*Что нужно сделать*. Продолжите сценарий Владимира Дубосарского о звездолете, начав сразу после его последнего предложения.

Владимир Дубосарский: Пытаясь ответить на поставленный вопрос, я честно написал некоторое количество достаточно сумбурного текста, из которого не ясно было, а зачем все-таки сейчас нужны художники. Причем помимо моей воли лейтмотивом становилось традиционное «Что делать?». В результате проделанной работы осмелюсь предложить некий сценарий. Сюжет самый банальный, поскольку тут чем банальнее, тем верней.

Звездолет бороздит космическое пространство. Но то ли что-то сломалось, то ли затянуло в черную дыру, короче, отрезанные от цивилизации, мчатся астронавты в неизвестное. Сами астронавты — персонажи, как на подбор. Помощник капитана рвется к власти, он очевидный подлец, подбивает сомнительного вида ребят-разведчиков к бунту и установлению нового порядка. Все и получилось бы, если бы не любовь девушки-медика к главному герою — бортинженеру, нашему парню. В то же время зануда ученный бьется над формулой, которая может спасти корабль.

*Исходный материал*.
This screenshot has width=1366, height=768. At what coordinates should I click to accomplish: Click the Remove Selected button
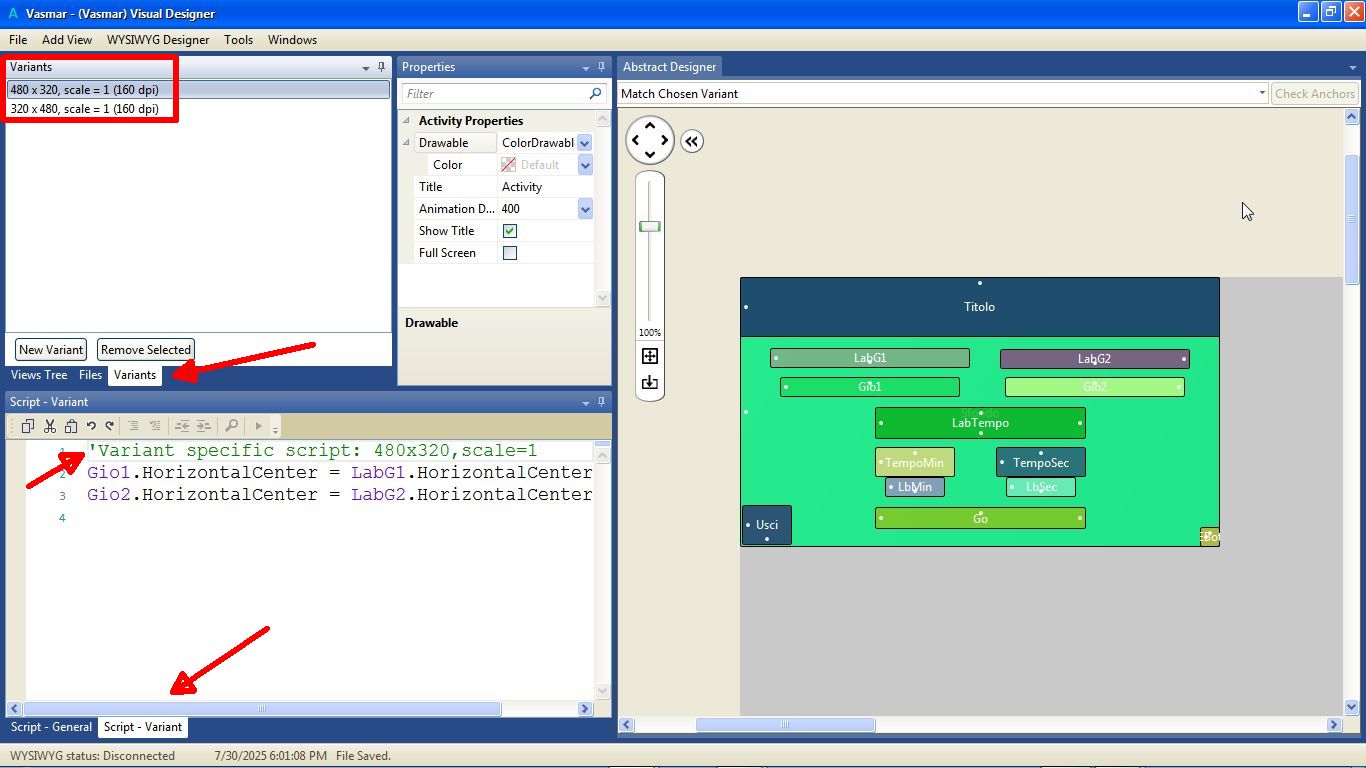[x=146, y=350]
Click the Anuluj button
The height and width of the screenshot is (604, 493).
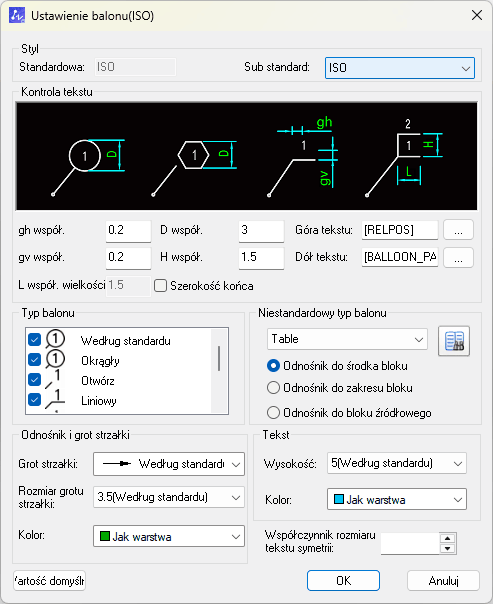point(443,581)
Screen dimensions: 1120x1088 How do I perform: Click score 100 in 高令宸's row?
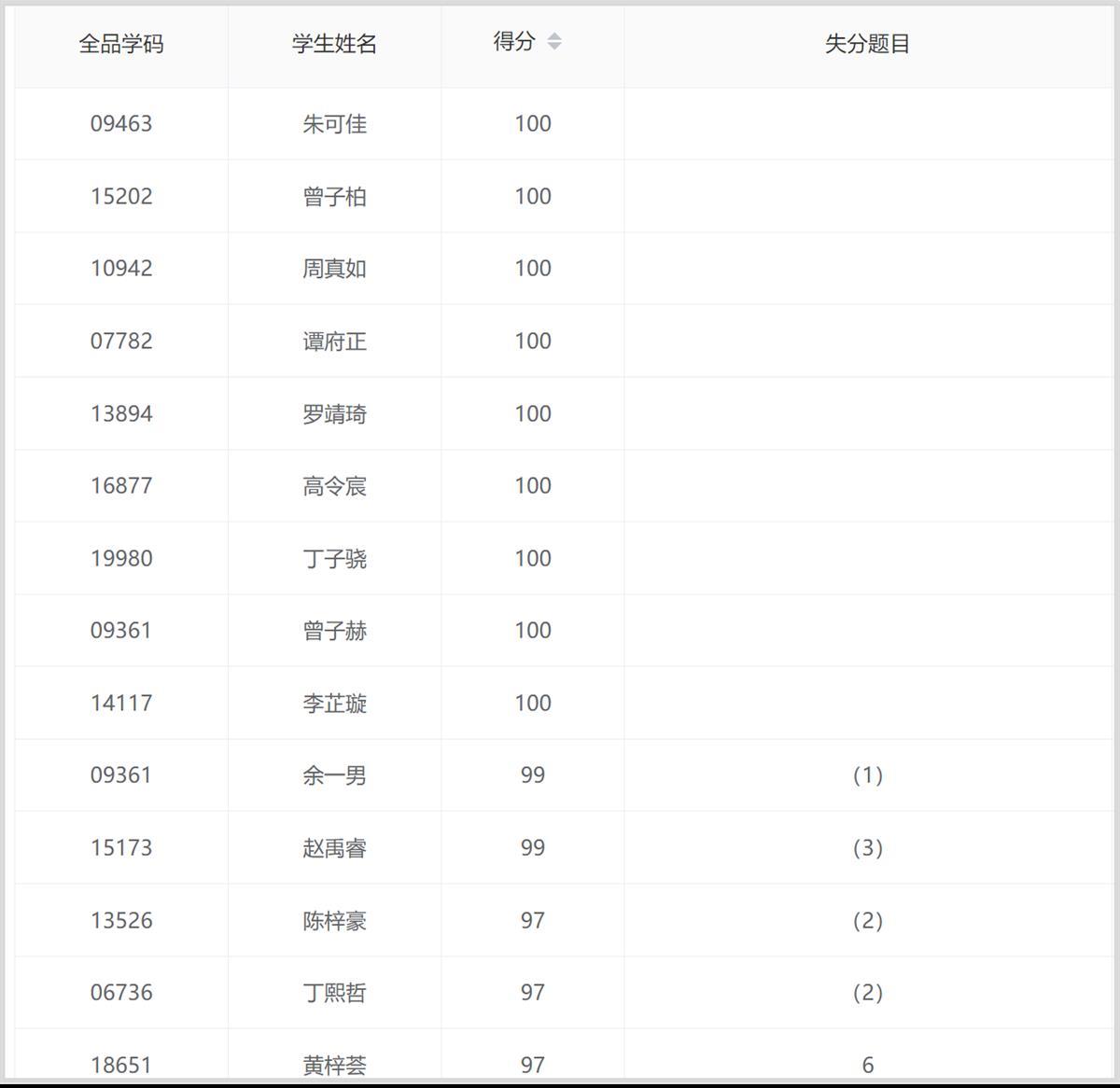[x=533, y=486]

*Ответ к заданию*.
Три закадычных друга-компьютерщика, за невостребованностью, пристрастились к техническому спирту и по центральному монитору ловят чертиков.

Фильм только начался, и, очевидно, самое главное впереди. Вариантов развития — сколько угодно. Например, встреча с иной, допустим, агрессивной цивилизацией. Тогда бластеры, лазеры, киборги. Победа, оплаченная кровью.

Или, скажем, все спят, просыпаются — Земля в иллюминаторе. Просто один дурак, случайно пробравшийся на корабль перед стартом, по простоте своей набрал некий код и перенес героев картины в нужное измерение.

В любом случае должно случиться «нечто», что и определит дальнейшую судьбу астронавтов. И произойдет это (по сценарию) извне. Ну не могут они сами ничего изменить. Не получается. Так, мышиная возня в звездолете. Но только до тех пор, пока не случится то самое «нечто», круто меняющее ситуацию. Тут и подвиги, и прозрения, и невиданный накал страстей.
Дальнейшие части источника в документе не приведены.